Here is the code for v0.2:

#!/bin/bash
#
# Convert the youtube annotation into SRT subtitle
#
# By Shang-Feng Yang <storm_DOT_sfyang_AT_gmail_DOT_com>
# Version: 0.2
# License: GPL v3
#
# Changelog:
# * v0.2 (Jan/19/2011):
# - Sort the annotations using the "begin" time as key
# - Minor bugs fixing

function usage() {
echo -e "Usage:\n"
echo -e "\t$(basename $0) ANNOTATION_FILE\n"
}

function parseXML() {
cat ${ANN} |xmlstarlet sel -t -m 'document/annotations/annotation' -v 'TEXT' -o ',' -m 'segment/movingRegion/rectRegion' -v '@t' -o ',' -b -n
}

function reformatTime() {
local H=$(echo $1 |cut -d ':' -f 1)
local M=$(echo $1 |cut -d ':' -f 2)
local S=$(echo $1 |cut -d ':' -f 3)
printf '%02d:%02d:%06.3f' ${H} ${M} ${S} |tr '.' ','
}

function time2sod() {
# Convert time in HH:MM:SS.SSS format into second-of-the-day value
local SOD=$(echo $1 | awk -F ":" '{printf("%f\n", $1*3600+$2*60+$3);}')

echo ${SOD}
}

ANN=$1
SRT=$(basename ${ANN} .xml).srt
IFS=$'\n'
I=0

[ "x${ANN}" = "x" ] && { usage; exit 1; }
[ -f ${ANN} ] || { usage; exit 1; }
[ -f ${SRT} ] && rm ${SRT}
[ -f ${SRT}.tmp ] && rm ${SRT}.tmp

for LINE in $(parseXML); do
C=$(echo ${LINE} |cut -d ',' -f 1)
B=$(echo ${LINE} |cut -d ',' -f 2)
E=$(echo ${LINE} |cut -d ',' -f 3)
echo "$(time2sod ${B})#${B}#${E}#${C}" >> ${SRT}.tmp
done

grep "###" ${SRT}.tmp && {
echo "\"${ANN}\" has no valid annotation!"
rm ${SRT}.tmp
exit 1
}

for LINE in $(cat ${SRT}.tmp|sort -n -t '#'); do
(( I++ ))
C=$(echo ${LINE} |cut -d '#' -f 4)
B=$(reformatTime $(echo ${LINE} |cut -d '#' -f 2))
E=$(reformatTime $(echo ${LINE} |cut -d '#' -f 3))
echo -e "${I}\n${B} --> ${E}\n${C}\n" >> ${SRT}
done

rm ${SRT}.tmp


The usage should be the same with v0.1.

18 comments:

Anonymous said...

Could you please tell me how to use this?
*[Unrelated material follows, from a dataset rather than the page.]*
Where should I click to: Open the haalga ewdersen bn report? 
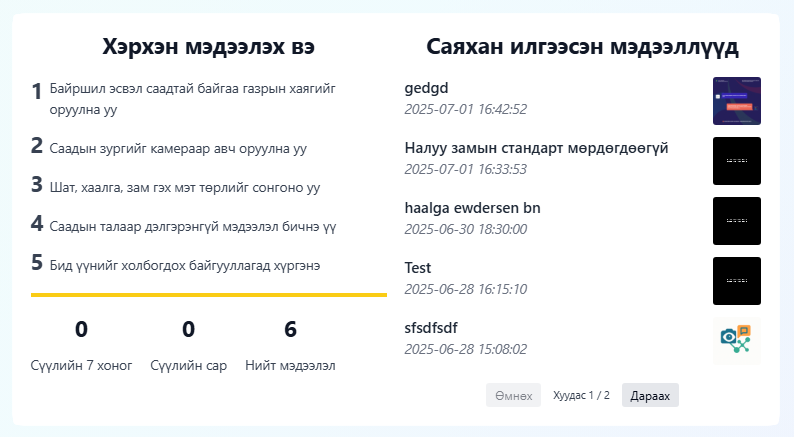coord(472,208)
I'm not sure what I should be doing. I have the annotations from some Youtube videos saved as XML files, which I did by using the following site and copying the video ID to the end: http://www.google.com/reviews/y/read2?video_id=

What do I do, exactly, to turn them into SRT files with this bash script? Will it work in Windows?

Thanks.

Shang-Feng Yang said...

Hello niffiwan,

Since you have done downloading the annotations in XML format, to convert it into SRT subtitle format, what you have to do is calling my script and passing the file name of the XML file you just downloaded as a parameter.
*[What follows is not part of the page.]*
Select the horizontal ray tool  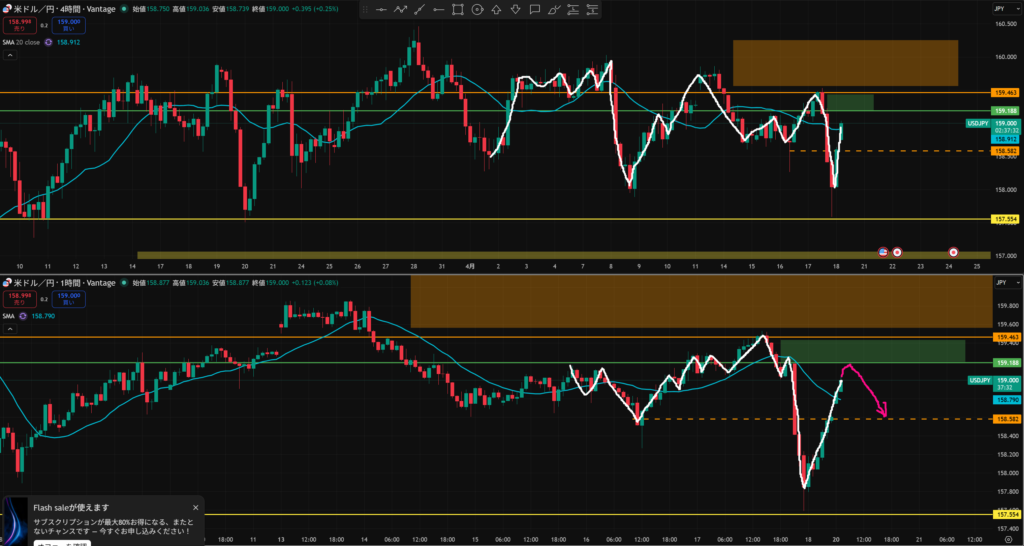pos(438,10)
However, judging from your question, I guess that you are a Windows user and are not familiar with UNIX shell, so I will try to explain as clear and simple as possible. The "ann2srt" program is a Bash shell script. It is similar to the batch file for command.com or cmd.exe on DOS/Windows. To run it, you will need a Bash shell, and also the external utilities called in the script, which are, for v0.2, XML starlet, awk/gawk, basename, cut, sort, cat, rm, and grep. Most of those utilities are essential for UNIX systems. To convert an annotation in XML format called annotation.xml, what you have to do is executing the command "ann2srt annotation.xml" in command line, and a "annotation.srt" should be generated.

In order to run the script on Windows, you have to find the Windows portings of the necessary utilities. Most of them should be available on Cygwin environment or the GnuWin32 project. I recommend using Cygwin, for that there seems to be no Bash porting available on GnuWin32, so you have to find it somewhere else. XML starlet also has Windows porting, which is available on its project site.

It is totally possible to rewrite the ann2srt script into Perl or Python script or even command.com/cmd.exe batch file, but so far I have no plan to do that.

I hope my comments is helpful for you. Good luck!

Anonymous said...

Actually, concerning my previous (2nd) post: SubtitleEdit works well with some annotation files, but not with others - probably that's why it hasn't been publicly released yet. Maybe I'll get my Pandora out and try this script after all. :)

L said...

Hello,
I've tried to follow your instructions, but when I try to run the v0.1 script, the console prints:
ann2srt.sh: line 22: print f: [annotation text]: invalid number
for every annotation line in the xml file, and doesn't output an srt file.
When I run the v0.2 script, it prints:
0.000000###
"[filename].xml" has no valid annotation!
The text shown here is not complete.